Description of the task: Swap "Ground Floor" for "Upper Floor" in everything from the line containing "Task: Click the Ground Floor title" down to the line containing "Action: 4,333". Return only those lines, with nothing else altered.

Lines on where targets appear:

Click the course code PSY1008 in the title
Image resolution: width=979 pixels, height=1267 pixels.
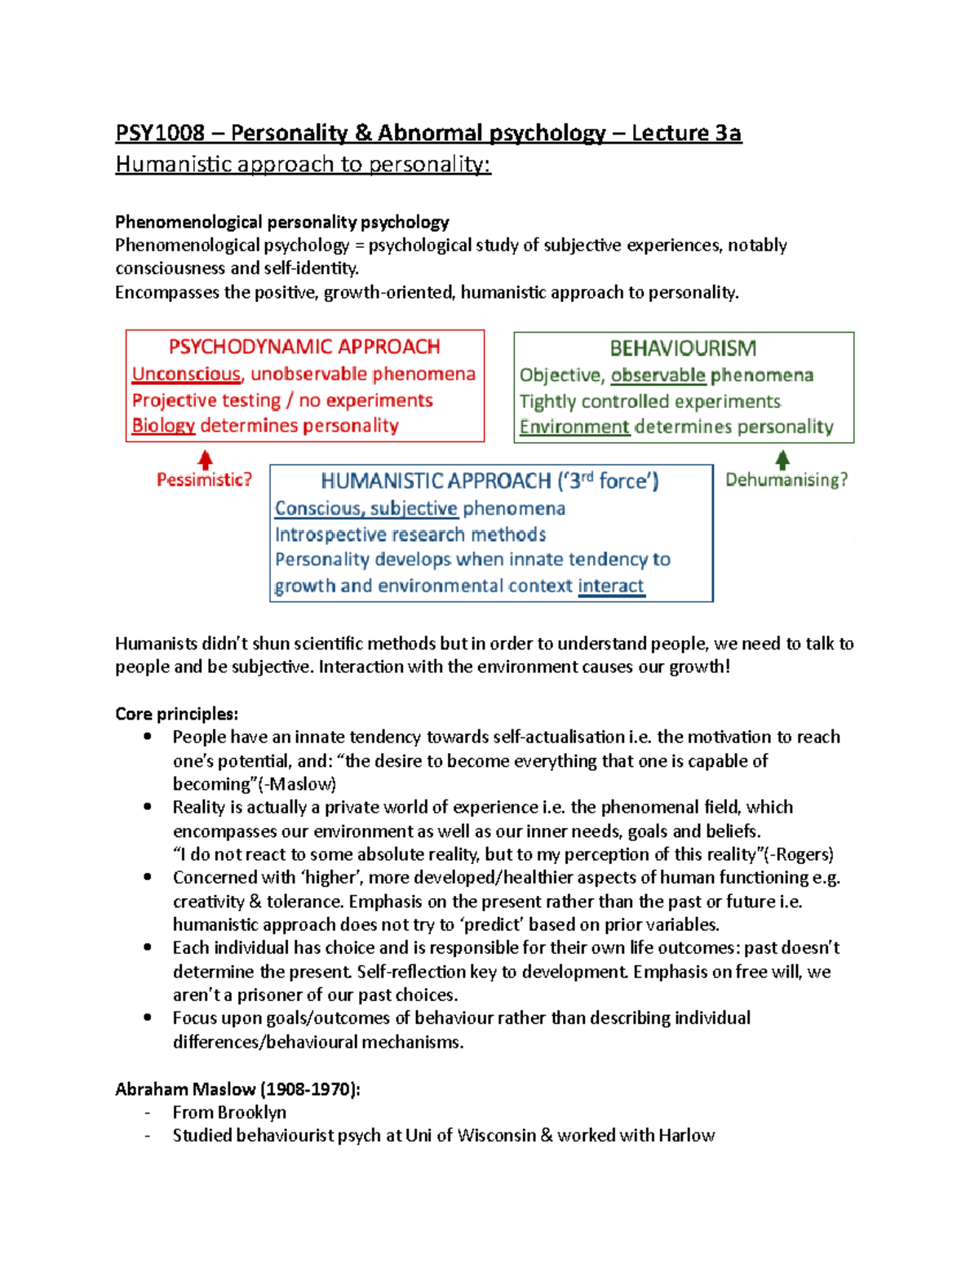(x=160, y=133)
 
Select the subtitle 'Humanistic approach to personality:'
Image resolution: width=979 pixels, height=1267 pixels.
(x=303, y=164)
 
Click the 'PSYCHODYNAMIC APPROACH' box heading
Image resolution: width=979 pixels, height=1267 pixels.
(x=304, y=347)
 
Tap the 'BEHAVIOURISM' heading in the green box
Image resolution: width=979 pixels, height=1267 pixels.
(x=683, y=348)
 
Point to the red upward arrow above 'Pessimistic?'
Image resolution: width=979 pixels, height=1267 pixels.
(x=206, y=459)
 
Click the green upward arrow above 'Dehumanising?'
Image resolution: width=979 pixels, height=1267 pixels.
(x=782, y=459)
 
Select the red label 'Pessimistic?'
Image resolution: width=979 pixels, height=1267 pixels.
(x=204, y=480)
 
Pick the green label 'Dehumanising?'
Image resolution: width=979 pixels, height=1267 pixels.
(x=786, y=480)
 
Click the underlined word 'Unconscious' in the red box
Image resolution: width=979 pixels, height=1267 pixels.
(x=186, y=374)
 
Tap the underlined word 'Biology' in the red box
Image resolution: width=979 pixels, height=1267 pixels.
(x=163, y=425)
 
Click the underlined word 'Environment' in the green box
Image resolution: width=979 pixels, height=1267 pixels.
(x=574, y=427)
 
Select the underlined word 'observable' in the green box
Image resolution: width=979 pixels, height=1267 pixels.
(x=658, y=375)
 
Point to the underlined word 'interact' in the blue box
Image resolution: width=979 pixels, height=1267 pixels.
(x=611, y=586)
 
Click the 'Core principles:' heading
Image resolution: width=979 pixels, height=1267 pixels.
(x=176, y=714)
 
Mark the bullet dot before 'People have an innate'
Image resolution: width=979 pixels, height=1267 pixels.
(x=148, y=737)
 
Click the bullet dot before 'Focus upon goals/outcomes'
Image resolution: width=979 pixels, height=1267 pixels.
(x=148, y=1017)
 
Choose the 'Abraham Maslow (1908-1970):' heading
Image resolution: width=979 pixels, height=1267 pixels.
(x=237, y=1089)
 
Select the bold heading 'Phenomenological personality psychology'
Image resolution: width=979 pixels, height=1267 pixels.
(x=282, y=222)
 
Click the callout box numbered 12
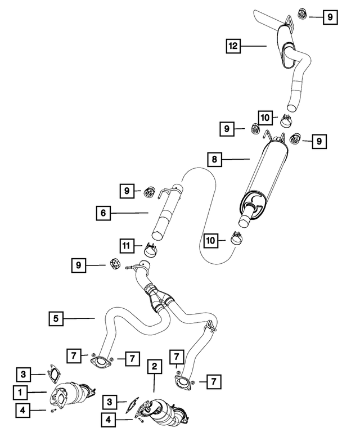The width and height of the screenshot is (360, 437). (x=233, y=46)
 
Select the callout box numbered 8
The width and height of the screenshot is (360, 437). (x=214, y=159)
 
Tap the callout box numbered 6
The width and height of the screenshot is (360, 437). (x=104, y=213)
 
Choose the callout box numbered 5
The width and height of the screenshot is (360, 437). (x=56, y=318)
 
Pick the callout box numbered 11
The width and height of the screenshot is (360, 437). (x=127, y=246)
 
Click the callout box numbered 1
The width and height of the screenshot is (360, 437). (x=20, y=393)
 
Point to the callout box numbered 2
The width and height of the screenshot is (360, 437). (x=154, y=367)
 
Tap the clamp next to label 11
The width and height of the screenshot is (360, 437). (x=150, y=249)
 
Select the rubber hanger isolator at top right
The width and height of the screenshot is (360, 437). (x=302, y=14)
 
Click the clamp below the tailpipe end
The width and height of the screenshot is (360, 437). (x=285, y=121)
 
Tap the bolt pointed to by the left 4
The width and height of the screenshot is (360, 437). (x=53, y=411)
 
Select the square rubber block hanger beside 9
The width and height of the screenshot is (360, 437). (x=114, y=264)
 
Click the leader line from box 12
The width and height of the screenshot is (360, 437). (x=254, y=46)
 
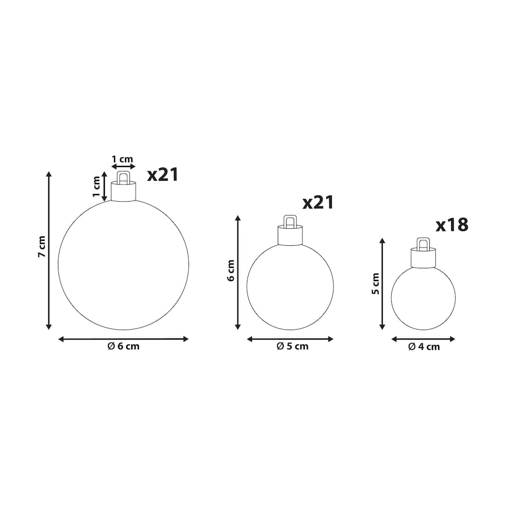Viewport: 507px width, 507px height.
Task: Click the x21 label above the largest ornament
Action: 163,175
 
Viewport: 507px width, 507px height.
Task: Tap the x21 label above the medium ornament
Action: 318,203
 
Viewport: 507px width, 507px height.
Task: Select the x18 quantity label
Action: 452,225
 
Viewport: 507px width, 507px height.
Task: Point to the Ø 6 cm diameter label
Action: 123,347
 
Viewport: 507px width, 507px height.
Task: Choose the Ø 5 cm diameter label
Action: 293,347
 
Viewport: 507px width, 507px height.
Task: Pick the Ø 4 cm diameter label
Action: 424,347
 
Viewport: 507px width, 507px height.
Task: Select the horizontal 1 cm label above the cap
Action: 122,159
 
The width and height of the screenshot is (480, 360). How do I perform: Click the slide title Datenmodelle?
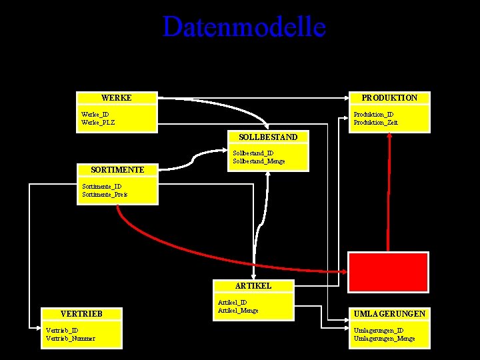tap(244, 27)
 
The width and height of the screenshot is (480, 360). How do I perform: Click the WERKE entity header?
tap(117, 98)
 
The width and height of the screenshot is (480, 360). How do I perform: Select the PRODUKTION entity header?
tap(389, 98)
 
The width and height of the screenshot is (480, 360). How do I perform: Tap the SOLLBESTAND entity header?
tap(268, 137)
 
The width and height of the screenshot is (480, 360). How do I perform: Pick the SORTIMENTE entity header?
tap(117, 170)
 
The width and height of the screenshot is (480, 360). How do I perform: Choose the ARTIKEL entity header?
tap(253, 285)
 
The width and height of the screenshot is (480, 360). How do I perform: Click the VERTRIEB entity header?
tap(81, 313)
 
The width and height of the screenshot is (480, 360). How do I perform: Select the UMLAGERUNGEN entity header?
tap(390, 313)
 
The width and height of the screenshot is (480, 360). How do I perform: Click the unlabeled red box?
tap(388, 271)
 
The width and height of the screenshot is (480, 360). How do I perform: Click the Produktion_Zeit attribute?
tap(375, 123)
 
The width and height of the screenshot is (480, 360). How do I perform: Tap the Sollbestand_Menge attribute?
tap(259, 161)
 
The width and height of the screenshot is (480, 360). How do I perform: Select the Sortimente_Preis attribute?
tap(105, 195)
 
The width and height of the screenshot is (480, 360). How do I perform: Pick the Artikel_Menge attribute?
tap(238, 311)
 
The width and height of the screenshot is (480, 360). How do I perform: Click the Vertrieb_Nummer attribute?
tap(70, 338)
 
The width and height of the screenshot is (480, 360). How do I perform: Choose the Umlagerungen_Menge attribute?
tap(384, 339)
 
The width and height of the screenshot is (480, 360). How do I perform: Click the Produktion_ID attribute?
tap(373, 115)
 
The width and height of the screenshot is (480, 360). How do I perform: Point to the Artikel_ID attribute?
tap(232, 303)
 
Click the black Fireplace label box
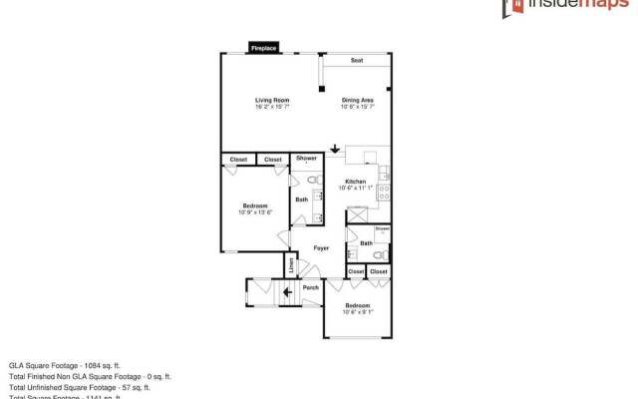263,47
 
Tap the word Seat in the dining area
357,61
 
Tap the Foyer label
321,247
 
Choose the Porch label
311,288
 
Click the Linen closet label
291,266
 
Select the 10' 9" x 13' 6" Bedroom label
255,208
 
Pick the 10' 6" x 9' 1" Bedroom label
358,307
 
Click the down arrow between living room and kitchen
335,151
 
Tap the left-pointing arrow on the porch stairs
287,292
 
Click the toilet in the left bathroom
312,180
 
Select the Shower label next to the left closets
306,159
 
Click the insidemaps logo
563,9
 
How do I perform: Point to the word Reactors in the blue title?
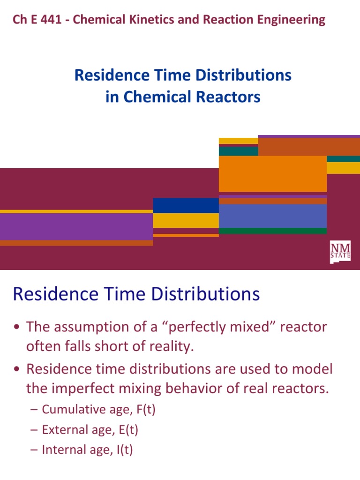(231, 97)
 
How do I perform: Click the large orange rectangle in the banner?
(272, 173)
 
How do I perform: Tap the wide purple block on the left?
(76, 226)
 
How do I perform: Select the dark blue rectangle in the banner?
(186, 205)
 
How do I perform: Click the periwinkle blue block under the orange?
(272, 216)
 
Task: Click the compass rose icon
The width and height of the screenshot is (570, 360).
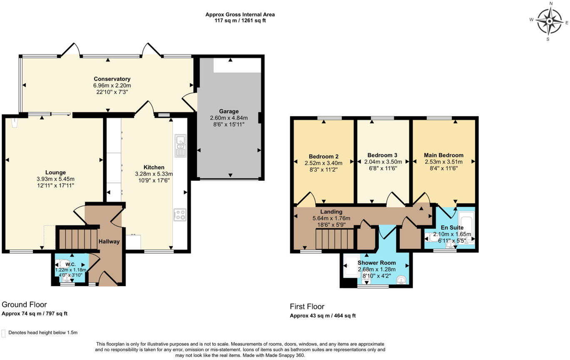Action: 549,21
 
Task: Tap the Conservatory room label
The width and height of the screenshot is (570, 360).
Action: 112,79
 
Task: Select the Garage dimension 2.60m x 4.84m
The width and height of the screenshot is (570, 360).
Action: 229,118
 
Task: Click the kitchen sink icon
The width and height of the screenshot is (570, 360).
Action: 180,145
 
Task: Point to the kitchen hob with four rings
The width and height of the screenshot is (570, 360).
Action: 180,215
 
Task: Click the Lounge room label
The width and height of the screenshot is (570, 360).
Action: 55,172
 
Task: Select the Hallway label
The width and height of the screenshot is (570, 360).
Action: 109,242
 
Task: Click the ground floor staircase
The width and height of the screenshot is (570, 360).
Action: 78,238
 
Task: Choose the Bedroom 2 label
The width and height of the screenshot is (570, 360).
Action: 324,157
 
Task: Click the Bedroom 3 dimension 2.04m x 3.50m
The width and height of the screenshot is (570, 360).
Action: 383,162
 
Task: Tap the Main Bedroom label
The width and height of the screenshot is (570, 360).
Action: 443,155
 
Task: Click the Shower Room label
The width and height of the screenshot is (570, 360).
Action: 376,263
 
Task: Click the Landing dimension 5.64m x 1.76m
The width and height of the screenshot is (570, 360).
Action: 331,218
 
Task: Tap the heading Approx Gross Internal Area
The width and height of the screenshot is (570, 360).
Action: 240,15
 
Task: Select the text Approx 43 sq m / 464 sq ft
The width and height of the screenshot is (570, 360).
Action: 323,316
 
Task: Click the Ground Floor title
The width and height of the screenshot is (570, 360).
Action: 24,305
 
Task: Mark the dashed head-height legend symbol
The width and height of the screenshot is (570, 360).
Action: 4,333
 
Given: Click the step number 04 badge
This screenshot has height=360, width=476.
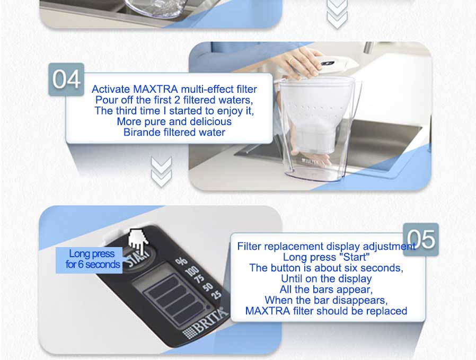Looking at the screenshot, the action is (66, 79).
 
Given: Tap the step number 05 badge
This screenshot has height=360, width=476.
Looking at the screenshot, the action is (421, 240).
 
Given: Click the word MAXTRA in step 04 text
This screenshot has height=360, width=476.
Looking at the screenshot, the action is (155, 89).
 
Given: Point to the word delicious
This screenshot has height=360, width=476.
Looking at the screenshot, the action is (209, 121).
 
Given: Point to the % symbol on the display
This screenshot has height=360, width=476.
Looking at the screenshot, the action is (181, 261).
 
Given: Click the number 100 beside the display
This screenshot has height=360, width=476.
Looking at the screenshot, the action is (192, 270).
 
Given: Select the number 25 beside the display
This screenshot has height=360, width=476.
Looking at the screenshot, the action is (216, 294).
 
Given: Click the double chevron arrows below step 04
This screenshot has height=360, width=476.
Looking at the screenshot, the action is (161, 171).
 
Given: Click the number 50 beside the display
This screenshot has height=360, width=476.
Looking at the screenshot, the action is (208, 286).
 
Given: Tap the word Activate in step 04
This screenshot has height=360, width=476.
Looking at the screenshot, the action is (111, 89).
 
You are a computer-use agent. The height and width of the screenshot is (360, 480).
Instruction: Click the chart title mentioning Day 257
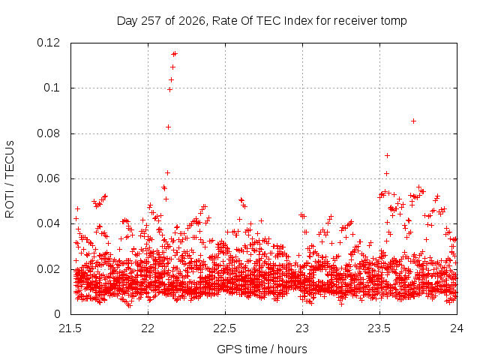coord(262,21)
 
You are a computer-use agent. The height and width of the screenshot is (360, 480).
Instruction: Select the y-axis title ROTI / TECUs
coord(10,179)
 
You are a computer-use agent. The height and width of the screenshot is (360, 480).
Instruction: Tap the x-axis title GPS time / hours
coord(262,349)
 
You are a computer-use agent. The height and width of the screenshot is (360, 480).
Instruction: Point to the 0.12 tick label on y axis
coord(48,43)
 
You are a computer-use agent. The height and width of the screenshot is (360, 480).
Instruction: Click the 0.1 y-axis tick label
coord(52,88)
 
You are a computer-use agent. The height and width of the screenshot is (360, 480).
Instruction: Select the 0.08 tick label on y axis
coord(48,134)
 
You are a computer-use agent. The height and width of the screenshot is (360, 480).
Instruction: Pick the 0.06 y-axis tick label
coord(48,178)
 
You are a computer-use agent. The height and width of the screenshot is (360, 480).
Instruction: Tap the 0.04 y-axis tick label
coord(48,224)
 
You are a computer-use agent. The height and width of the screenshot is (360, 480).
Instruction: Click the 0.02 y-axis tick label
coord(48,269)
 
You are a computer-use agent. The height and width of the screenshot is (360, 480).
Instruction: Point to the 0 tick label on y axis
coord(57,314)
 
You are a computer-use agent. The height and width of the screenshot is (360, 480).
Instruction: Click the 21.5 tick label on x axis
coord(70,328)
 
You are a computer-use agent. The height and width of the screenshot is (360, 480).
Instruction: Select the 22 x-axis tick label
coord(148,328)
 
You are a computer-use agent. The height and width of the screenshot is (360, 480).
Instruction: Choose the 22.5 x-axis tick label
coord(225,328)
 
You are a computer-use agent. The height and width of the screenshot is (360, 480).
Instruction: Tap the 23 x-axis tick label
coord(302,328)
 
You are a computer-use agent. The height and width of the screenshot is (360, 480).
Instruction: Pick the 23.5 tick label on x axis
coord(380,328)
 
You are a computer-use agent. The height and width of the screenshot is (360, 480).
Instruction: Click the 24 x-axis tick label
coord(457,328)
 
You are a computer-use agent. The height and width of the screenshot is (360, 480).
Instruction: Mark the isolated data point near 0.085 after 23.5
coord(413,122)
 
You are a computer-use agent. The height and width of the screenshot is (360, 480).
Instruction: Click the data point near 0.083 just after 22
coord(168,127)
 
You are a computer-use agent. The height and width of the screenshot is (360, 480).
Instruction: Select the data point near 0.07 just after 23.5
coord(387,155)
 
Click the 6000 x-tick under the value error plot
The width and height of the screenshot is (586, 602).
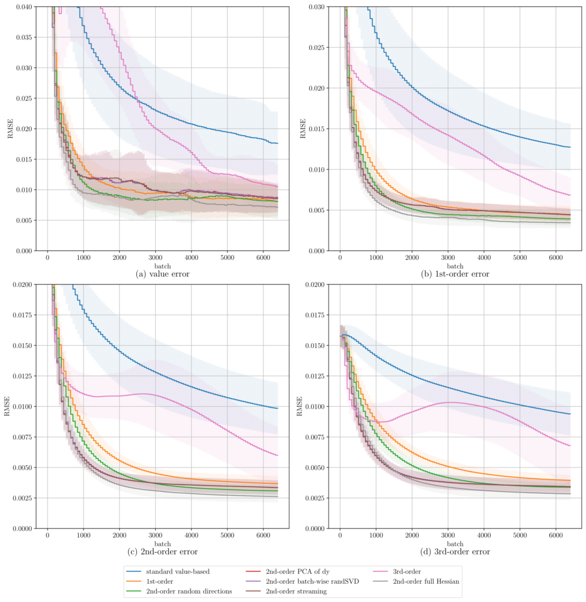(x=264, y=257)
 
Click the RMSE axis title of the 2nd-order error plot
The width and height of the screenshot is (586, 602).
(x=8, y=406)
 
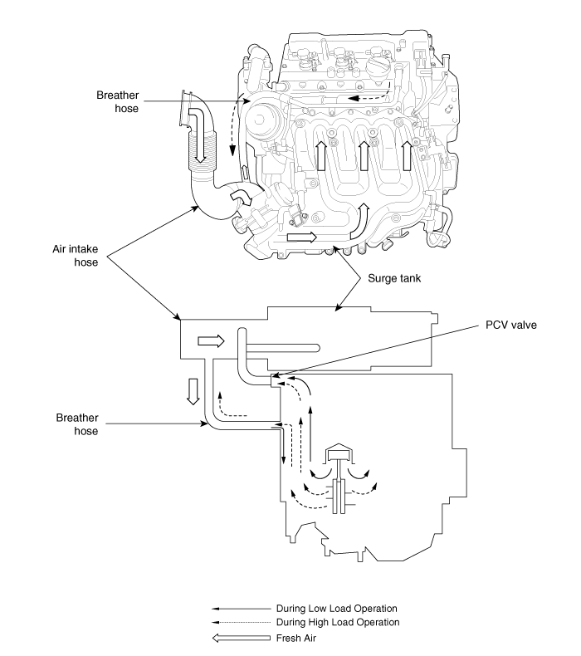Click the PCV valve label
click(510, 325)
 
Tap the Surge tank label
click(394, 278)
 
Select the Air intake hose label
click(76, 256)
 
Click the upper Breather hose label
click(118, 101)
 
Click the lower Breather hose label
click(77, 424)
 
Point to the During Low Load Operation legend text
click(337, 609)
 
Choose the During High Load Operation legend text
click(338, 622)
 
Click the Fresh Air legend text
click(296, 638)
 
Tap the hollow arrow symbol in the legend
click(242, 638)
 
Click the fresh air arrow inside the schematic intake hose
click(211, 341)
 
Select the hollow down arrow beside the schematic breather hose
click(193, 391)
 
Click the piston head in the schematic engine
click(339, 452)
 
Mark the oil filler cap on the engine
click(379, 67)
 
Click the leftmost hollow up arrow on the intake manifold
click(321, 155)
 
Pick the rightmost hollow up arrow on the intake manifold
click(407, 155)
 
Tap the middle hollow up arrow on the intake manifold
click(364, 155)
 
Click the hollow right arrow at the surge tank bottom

Result for this task:
Task: Click the Upper Floor title
The width and height of the screenshot is (570, 360).
Action: 24,305
 
Task: Mark the dashed head-height legend symbol
The width and height of the screenshot is (570, 360).
Action: 4,333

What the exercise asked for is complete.